Desde o começo do Famílias pelo Clima, tínhamos a vontade de usar processos jurídicos como estratégia. Inicialmente, o grupo internacional de pais ajudou muito, indicando organizações e advogados que apoiam esse tipo de ação. Então, em 2019, participamos de um grupo de discussão na Alesp (Assembleia Legislativa de São Paulo) sobre o programa IncentivAuto e, a partir daí, começamos a nos articular para intervir. Foi um grande exercício, e pensamos que, para além do resultado, o processo é super importante. Essa sensação de poder fazer alguma coisa é a que gostaríamos que as pessoas tivessem. Se algo que você está vendo não faz sentido, não deixe passar: interfira. O caminho do litígio é um jeito de participar de uma maneira mais efetiva na formação das políticas públicas das nossas cidades.
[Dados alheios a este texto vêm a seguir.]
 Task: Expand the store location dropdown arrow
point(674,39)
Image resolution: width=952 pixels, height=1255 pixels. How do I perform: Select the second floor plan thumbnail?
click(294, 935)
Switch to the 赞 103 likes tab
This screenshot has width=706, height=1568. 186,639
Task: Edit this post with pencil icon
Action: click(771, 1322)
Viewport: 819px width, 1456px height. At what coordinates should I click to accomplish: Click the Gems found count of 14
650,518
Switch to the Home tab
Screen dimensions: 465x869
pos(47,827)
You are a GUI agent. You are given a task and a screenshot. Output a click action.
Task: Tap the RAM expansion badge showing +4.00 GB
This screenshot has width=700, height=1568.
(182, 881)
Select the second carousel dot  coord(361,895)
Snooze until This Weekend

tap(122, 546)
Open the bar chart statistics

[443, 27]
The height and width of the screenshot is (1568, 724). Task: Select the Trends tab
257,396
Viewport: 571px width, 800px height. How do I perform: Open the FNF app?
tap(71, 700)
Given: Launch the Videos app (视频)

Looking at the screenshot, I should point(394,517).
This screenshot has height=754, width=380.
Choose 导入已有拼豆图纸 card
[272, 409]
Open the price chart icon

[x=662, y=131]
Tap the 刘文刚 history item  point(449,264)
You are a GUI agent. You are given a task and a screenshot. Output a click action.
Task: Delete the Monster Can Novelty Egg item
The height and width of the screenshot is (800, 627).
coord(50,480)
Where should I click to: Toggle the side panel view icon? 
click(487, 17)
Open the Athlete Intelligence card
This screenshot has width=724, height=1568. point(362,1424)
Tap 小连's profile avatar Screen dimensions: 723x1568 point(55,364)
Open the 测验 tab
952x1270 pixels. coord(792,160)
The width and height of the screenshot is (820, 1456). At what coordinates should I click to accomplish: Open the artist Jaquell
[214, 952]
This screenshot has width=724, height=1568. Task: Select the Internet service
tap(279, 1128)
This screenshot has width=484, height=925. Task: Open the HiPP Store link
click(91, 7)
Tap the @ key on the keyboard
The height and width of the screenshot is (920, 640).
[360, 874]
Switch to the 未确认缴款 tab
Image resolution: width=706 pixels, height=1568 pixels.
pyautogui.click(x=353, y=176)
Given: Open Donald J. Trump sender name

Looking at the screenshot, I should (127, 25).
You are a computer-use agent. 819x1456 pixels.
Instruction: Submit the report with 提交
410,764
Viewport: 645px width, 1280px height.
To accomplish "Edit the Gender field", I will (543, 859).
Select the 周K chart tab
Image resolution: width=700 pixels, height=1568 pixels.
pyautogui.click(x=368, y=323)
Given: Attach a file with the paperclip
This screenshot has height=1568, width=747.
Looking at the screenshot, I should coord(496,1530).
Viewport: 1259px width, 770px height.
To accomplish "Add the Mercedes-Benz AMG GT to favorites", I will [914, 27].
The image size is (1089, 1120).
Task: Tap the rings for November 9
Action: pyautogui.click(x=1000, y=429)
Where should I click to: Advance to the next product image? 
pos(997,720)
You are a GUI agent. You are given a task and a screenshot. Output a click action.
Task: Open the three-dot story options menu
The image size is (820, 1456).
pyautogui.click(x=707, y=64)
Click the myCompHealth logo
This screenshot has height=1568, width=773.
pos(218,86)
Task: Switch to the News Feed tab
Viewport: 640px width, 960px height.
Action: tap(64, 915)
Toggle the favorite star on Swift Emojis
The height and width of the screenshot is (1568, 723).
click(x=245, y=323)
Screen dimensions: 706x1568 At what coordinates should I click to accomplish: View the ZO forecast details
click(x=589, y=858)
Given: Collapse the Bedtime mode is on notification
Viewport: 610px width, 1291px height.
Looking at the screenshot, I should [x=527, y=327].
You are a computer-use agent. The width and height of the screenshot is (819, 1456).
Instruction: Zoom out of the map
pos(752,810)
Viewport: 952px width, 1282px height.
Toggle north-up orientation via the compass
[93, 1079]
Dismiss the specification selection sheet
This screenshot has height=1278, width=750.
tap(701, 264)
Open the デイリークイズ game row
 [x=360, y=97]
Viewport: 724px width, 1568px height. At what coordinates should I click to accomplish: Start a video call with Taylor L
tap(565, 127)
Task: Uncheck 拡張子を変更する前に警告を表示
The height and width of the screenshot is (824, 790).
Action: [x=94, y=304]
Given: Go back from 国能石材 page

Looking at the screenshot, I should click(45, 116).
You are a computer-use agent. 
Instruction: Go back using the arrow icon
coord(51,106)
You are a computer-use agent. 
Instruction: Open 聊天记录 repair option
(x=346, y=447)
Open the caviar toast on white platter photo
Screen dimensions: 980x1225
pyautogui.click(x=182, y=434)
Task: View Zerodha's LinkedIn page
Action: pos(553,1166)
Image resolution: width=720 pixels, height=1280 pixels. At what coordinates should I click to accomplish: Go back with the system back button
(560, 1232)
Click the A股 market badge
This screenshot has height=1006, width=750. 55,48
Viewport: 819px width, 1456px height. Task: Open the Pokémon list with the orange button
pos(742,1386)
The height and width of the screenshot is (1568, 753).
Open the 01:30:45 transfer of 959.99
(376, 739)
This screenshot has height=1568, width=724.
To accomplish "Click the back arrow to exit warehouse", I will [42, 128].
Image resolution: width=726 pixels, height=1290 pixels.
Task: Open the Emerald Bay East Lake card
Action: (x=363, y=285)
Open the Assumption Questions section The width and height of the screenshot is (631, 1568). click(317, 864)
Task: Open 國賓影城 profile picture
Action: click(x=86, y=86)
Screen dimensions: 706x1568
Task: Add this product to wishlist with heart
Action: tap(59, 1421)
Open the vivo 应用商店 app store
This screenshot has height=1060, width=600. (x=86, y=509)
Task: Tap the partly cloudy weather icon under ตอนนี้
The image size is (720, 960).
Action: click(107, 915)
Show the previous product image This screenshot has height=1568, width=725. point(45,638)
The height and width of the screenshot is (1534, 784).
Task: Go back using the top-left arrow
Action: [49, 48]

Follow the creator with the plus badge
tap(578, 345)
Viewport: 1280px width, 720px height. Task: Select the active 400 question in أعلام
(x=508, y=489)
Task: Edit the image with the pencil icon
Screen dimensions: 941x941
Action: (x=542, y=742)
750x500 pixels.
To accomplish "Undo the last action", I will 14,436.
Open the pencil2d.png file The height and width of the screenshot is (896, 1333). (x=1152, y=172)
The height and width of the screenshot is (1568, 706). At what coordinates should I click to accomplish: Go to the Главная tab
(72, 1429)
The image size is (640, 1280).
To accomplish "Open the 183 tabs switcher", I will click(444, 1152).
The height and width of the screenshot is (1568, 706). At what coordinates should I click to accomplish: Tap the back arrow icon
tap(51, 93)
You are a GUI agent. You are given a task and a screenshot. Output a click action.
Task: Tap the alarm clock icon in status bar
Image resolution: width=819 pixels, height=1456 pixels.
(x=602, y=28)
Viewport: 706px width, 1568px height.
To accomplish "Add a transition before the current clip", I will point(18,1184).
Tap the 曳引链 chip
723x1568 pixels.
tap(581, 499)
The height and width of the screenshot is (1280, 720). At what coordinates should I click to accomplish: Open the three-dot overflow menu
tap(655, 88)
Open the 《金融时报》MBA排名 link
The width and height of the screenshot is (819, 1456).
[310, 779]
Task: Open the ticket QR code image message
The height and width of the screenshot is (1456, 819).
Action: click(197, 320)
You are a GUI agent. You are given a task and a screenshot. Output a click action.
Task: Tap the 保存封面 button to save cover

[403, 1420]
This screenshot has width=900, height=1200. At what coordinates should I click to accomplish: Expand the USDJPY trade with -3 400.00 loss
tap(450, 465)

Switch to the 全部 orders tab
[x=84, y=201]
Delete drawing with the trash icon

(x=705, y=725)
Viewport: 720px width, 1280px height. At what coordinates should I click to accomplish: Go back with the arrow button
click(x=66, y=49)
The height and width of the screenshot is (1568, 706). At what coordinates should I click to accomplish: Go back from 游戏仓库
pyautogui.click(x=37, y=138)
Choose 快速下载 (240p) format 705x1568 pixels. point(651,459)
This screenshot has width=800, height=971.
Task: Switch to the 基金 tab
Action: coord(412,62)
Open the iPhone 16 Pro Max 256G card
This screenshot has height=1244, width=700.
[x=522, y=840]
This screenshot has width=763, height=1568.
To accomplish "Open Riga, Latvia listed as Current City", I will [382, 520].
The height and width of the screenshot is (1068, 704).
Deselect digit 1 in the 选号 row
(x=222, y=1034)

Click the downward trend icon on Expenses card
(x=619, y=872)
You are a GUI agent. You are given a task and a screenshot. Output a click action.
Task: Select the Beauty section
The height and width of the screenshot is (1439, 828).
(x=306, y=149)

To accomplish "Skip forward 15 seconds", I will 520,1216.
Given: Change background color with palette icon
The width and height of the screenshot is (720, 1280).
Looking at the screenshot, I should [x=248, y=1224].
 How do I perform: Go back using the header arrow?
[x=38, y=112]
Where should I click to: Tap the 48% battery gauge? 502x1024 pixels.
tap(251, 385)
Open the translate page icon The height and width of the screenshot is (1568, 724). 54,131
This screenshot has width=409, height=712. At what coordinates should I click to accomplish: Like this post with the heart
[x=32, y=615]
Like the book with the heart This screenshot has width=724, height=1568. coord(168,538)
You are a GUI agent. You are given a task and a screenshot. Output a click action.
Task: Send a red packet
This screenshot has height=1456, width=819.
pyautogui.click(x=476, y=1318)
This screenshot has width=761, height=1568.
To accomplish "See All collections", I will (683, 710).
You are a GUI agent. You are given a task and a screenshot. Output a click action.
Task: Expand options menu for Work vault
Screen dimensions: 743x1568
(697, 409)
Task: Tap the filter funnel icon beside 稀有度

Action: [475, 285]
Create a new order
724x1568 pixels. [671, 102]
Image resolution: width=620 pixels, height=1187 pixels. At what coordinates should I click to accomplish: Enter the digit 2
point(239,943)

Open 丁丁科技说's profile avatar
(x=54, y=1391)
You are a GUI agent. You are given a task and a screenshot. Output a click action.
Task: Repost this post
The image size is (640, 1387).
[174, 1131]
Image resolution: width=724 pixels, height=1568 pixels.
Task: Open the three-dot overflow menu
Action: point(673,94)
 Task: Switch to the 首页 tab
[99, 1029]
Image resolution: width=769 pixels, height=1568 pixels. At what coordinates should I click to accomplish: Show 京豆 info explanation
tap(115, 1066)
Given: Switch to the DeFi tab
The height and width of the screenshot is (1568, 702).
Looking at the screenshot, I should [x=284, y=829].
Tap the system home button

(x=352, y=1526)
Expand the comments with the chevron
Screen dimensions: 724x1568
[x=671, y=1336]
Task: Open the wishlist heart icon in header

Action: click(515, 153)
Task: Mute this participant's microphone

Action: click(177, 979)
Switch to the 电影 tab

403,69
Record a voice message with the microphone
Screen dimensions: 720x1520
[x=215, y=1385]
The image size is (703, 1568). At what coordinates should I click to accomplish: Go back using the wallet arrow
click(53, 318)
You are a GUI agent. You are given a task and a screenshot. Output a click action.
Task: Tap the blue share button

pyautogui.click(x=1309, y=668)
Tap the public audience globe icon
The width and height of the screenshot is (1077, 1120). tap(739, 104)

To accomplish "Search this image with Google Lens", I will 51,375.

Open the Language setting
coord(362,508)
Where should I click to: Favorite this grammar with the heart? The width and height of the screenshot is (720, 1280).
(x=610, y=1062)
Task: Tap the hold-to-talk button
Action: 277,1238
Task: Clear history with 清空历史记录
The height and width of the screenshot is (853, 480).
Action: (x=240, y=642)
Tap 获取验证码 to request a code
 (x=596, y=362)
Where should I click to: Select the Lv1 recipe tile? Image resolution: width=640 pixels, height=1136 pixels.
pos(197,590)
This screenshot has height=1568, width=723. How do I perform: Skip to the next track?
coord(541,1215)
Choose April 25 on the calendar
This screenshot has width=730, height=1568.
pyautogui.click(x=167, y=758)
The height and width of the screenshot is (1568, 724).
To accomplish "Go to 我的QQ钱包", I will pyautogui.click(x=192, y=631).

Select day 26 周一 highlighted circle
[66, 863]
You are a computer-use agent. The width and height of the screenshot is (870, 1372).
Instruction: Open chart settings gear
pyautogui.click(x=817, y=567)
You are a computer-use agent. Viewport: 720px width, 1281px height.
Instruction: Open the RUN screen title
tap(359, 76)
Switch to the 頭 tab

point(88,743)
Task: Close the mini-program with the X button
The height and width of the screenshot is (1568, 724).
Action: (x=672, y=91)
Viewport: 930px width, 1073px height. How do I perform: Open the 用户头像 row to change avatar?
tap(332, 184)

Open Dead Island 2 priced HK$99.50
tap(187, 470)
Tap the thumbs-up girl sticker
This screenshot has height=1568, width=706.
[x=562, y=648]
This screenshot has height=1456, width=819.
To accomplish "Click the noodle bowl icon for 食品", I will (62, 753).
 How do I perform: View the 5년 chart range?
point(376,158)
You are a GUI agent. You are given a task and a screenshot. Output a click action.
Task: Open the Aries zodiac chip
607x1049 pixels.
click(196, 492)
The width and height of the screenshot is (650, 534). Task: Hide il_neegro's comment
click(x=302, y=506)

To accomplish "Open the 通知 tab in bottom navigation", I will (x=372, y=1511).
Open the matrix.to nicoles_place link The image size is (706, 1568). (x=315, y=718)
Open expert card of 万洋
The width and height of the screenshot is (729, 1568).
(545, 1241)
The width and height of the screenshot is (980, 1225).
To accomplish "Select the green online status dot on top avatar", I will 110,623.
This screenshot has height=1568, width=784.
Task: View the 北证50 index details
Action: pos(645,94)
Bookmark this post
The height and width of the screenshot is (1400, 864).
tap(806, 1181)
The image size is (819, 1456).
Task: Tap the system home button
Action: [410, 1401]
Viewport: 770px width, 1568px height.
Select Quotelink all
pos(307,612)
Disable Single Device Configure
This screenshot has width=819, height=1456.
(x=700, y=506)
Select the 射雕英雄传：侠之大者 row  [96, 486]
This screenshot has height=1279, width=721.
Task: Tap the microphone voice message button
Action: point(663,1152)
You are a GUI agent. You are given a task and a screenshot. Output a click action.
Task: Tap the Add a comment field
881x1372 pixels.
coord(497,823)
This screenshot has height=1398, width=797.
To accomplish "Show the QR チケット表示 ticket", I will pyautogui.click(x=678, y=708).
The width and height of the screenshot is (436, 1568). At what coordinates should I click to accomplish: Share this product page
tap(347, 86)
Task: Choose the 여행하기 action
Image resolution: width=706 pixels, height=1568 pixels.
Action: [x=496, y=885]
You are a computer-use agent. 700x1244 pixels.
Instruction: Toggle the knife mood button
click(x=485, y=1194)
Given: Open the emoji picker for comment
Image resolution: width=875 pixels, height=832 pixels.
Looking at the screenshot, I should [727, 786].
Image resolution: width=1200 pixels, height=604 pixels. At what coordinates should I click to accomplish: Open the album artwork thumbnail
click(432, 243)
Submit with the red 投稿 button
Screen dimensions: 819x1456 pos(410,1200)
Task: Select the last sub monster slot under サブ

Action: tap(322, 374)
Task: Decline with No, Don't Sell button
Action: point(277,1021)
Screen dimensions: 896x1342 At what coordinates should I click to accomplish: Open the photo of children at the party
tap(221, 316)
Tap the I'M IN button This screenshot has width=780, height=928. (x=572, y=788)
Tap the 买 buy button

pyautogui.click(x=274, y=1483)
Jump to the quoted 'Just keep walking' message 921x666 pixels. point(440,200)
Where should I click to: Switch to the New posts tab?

Como ir além da ação individual e incentivar iniciativas políticas coletivas?

greve pelo clima

Clara Ramos discursando na Greve pelo Clima de 2019, em São Paulo

Não tem como qualquer ação de mudança, na velocidade que é necessária, não ser uma ação política. É preciso entender que o voto é um instrumento muito poderoso. Como eleitores e cidadãos, é nosso dever colocar essa pauta como uma prioridade no momento de escolher e apoiar um candidato. E claro, se engajar e sair da bolha é um grande passo para começar a trocar ideias e informações. Existem muitas iniciativas em que podemos nos engajar, assim como temos visto crianças e jovens super comprometidos com encontrar soluções. Quando estamos conectados com essa rede de movimentos pelo clima, nos encontramos em um lugar de acolhimento e empoderamento para a tomada de iniciativas coletivas.

O que podemos (e devemos) aprender com as crianças e a natureza?

Temos de aprender a ser corajosos como as crianças são, olhando para o desafio que têm pela frente sem medo de buscar soluções, mesmo sabendo que isso pode significar repensar o que fazemos e somos. Essa prontidão que as crianças têm quando olham para os desafios é uma grande inspiração, assim como a conexão tão íntima com a natureza e com o mundo que as cerca. Vamos perdendo essa naturalidade conforme ficamos adultos. Não podemos ver a natureza como algo à parte, ela é parte integrante de quem somos, assim como as crianças se sentem parte da natureza.